Exercise instructions:
Look over the entries that follow and work out how many lines contain "Product". State the number only.

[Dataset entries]

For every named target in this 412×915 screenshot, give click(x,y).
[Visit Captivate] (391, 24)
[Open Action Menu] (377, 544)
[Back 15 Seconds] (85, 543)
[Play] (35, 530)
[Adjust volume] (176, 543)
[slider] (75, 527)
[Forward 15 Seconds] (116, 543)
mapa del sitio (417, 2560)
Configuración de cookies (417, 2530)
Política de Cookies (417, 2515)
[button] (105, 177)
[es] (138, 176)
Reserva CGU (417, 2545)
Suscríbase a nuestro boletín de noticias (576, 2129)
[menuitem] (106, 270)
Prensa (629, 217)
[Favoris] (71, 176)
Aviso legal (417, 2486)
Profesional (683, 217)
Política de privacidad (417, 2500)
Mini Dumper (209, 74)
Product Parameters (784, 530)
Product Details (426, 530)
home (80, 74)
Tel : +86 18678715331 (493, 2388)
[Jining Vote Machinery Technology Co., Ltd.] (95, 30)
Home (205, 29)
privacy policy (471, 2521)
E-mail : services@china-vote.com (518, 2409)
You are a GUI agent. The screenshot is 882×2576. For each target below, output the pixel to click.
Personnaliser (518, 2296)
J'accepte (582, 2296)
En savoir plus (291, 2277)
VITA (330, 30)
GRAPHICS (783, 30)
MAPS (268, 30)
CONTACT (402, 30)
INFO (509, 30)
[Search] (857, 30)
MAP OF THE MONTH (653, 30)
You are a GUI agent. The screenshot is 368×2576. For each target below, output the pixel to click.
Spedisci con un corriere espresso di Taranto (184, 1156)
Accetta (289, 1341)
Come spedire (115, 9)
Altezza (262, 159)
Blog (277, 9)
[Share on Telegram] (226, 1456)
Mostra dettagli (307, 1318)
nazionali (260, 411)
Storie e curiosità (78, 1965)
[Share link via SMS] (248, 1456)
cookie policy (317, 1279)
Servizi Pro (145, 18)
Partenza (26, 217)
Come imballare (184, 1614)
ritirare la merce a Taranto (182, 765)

Solution:
2